[Saved entries]
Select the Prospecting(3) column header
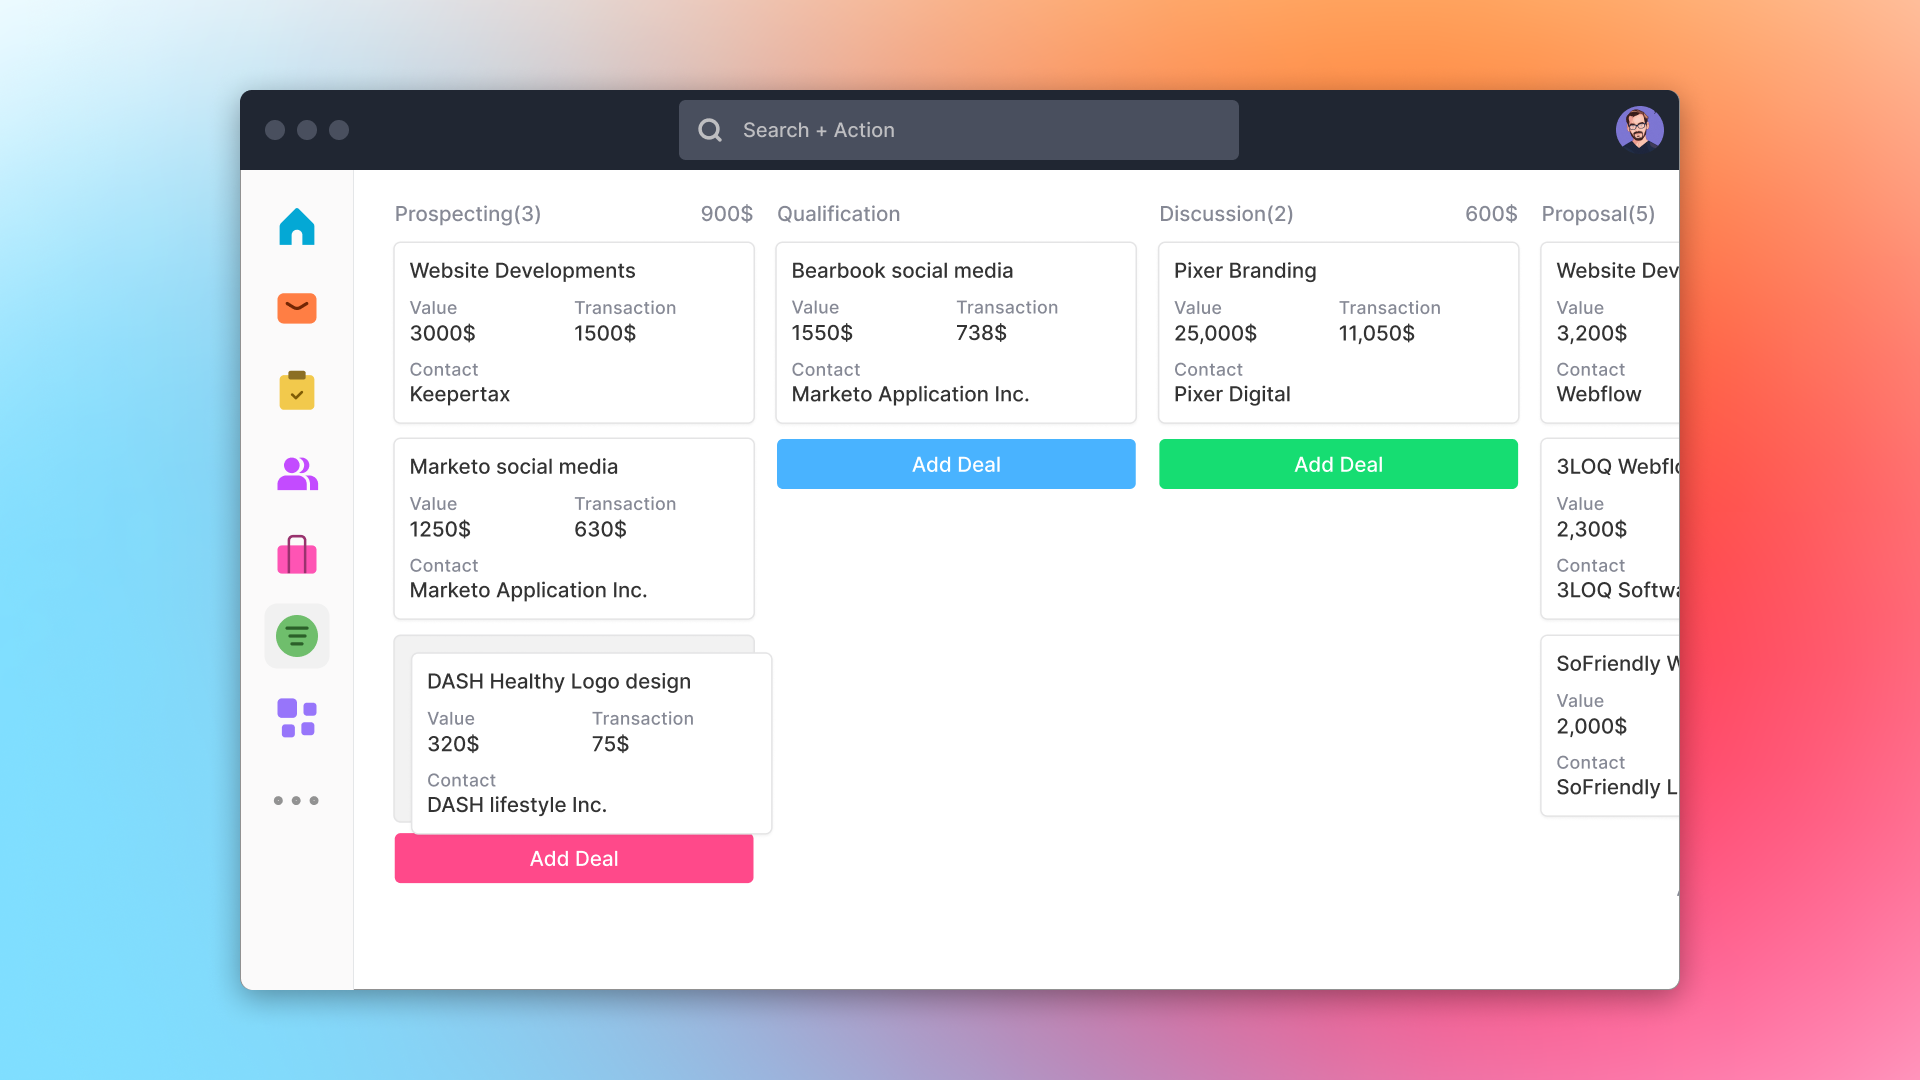The image size is (1920, 1080). [x=468, y=214]
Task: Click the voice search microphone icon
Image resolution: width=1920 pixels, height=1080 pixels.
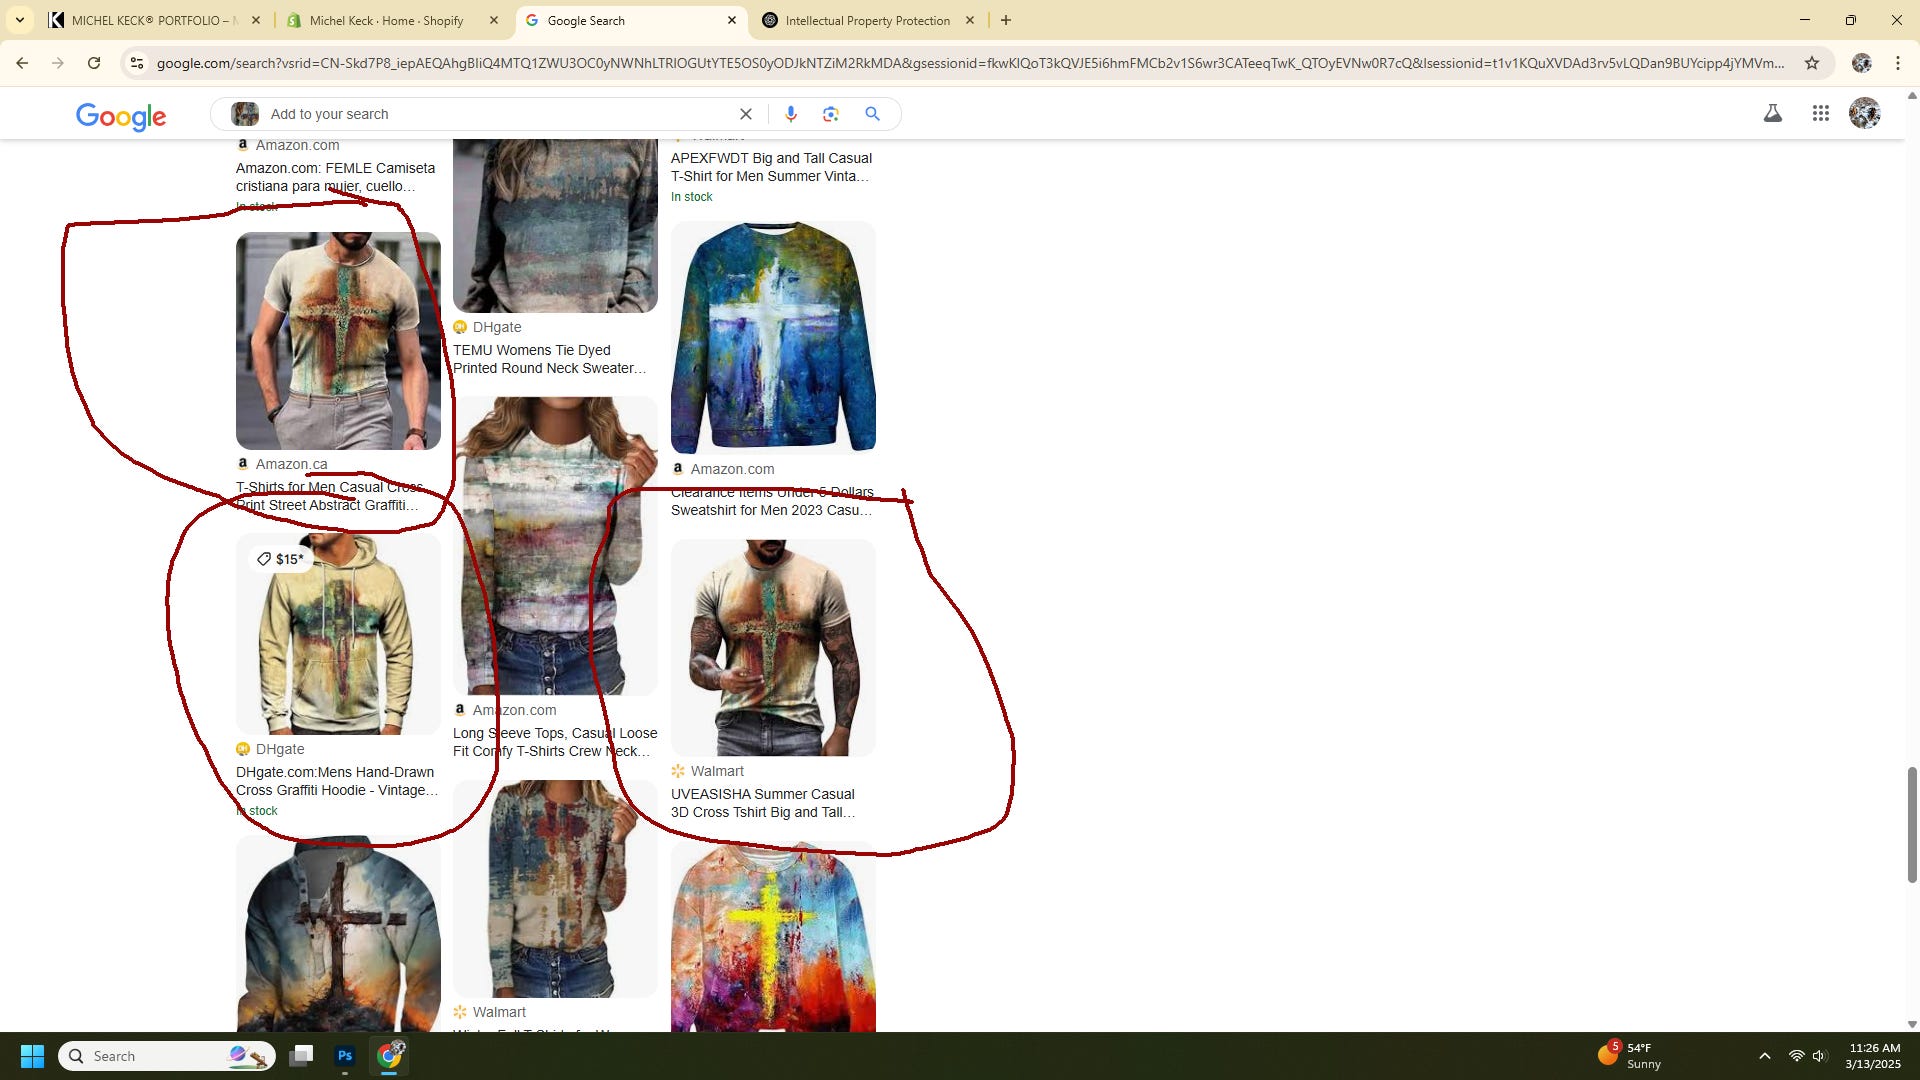Action: pos(790,114)
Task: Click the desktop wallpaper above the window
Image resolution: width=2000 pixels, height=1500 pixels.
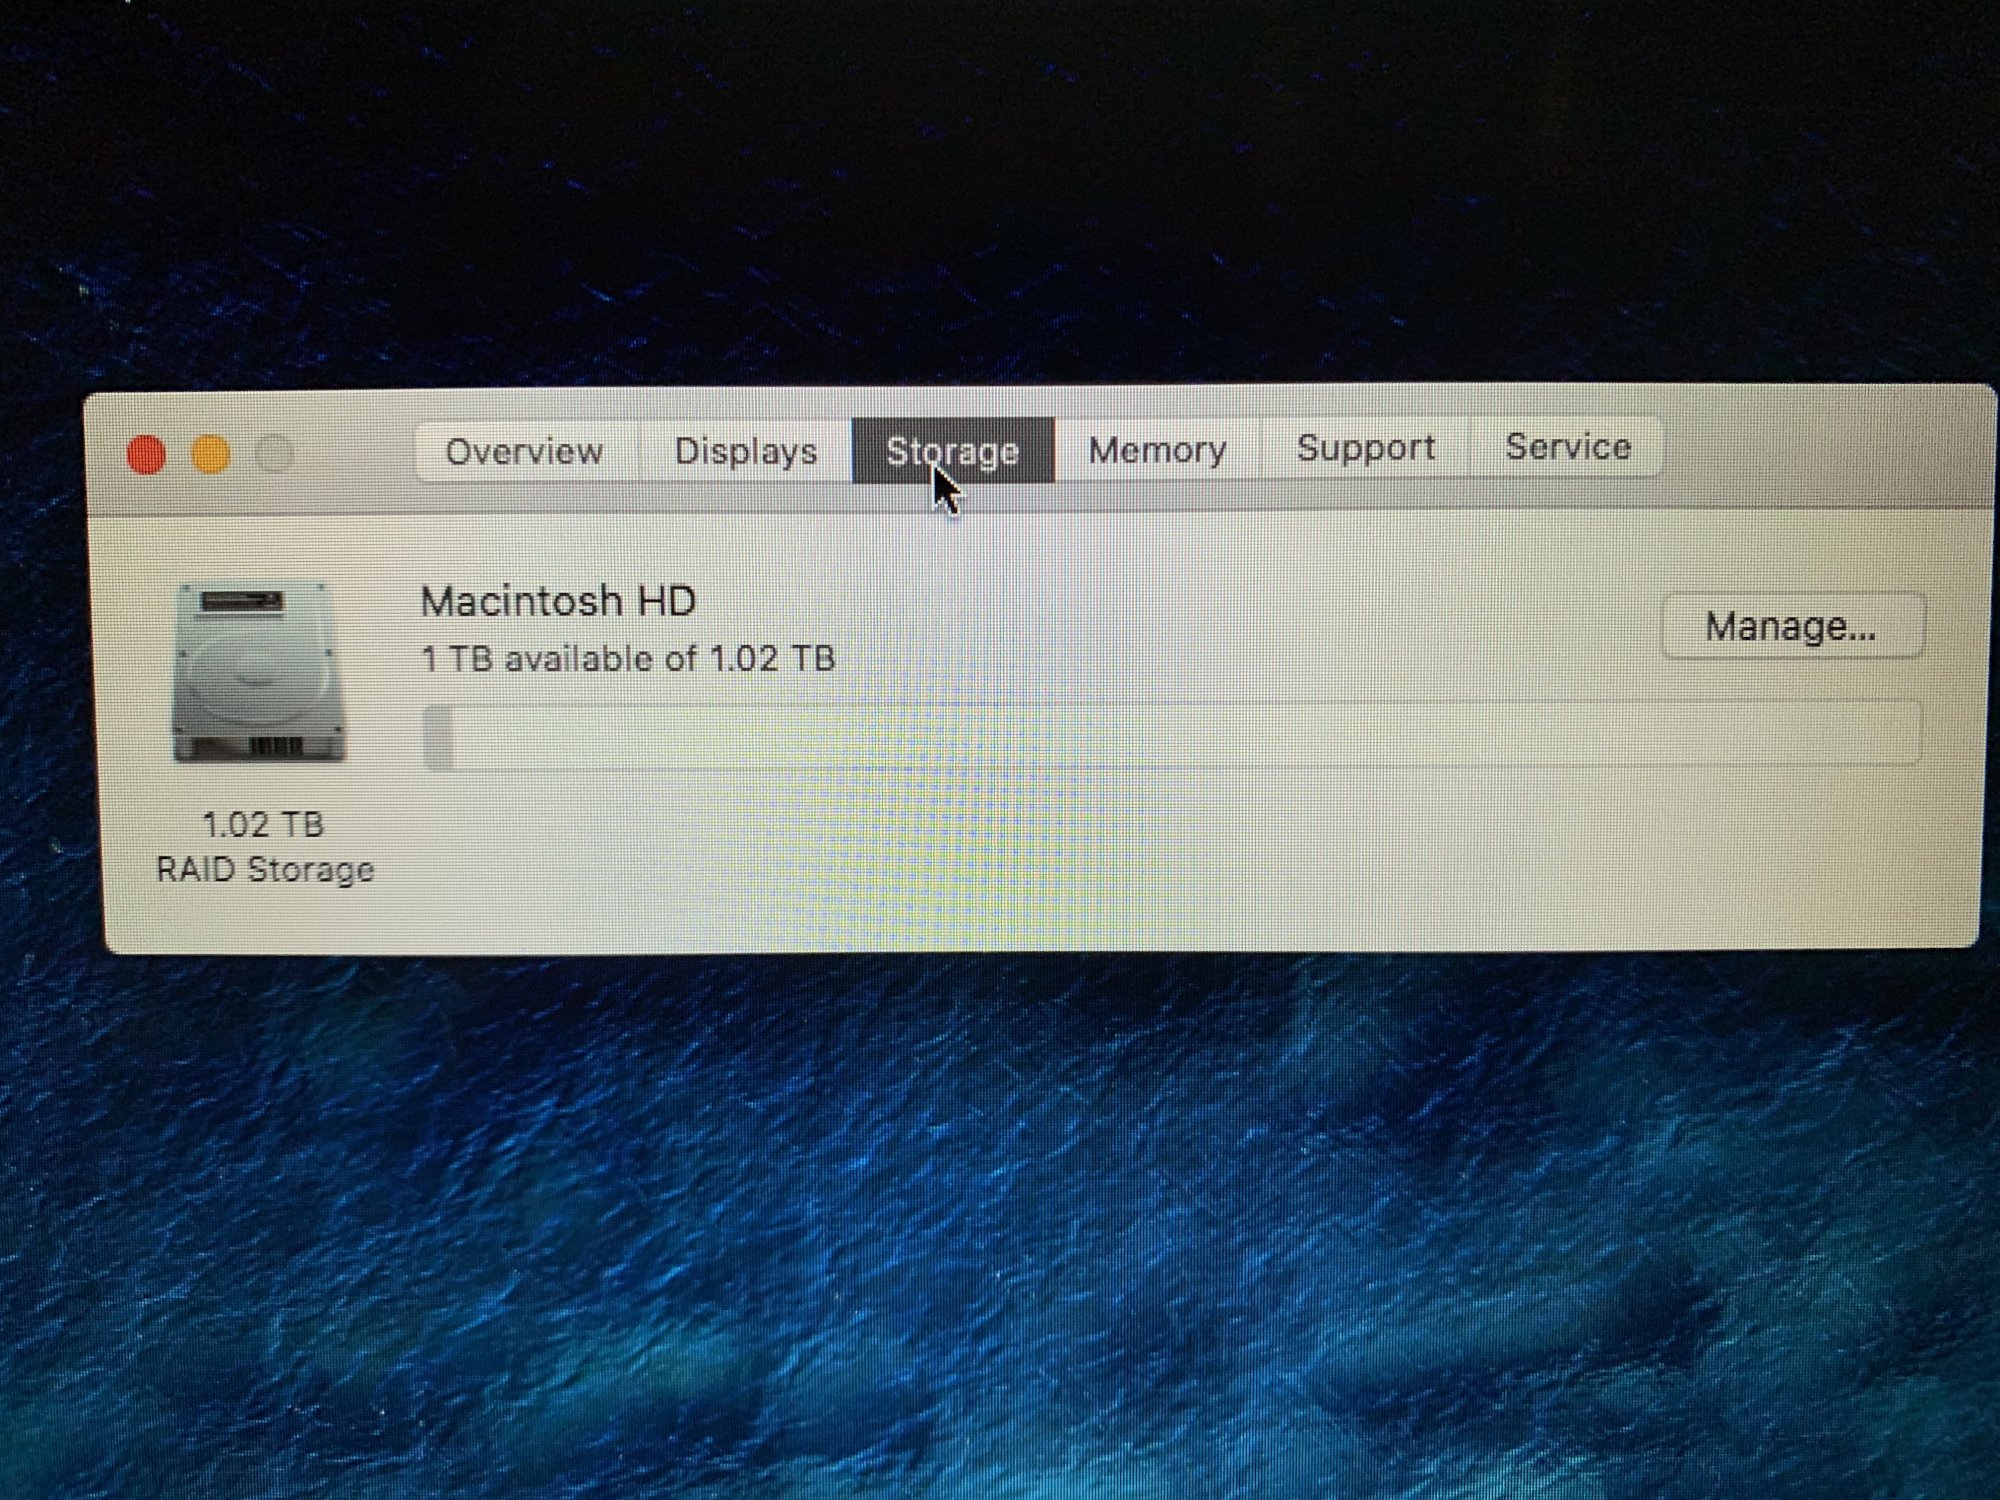Action: tap(1000, 200)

■ **EXERCISE INSTRUCTIONS**
Reproduce exactly the part of the records above that begins at the line holding "Image resolution: width=2000" and ends at the final line, both included, leaving out the pictures.

■ **ANSWER SPACE**
Image resolution: width=2000 pixels, height=1500 pixels.
Action: tap(1000, 200)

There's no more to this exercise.